(TASK INPUT)
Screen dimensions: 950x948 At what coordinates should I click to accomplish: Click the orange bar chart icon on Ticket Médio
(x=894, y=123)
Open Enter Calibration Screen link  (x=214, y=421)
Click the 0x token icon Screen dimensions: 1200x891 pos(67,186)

==

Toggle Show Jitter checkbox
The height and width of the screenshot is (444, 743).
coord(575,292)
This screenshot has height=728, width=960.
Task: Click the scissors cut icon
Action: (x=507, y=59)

...

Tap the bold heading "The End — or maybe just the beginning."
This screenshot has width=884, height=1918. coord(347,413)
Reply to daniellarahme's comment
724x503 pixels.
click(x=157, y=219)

(EXERCISE) Transcribe the lines above between the line holding "Screen dimensions: 950x948" and the line holding "Click the 0x", inclusive, exactly as they stand and with nothing added.

(EXPECTED ANSWER)
Screen dimensions: 950x948 At what coordinates should I click to accomplish: Click the orange bar chart icon on Ticket Médio
(x=894, y=123)
Open Enter Calibration Screen link  (x=214, y=421)
Click the 0x token icon Screen dimensions: 1200x891 pos(67,186)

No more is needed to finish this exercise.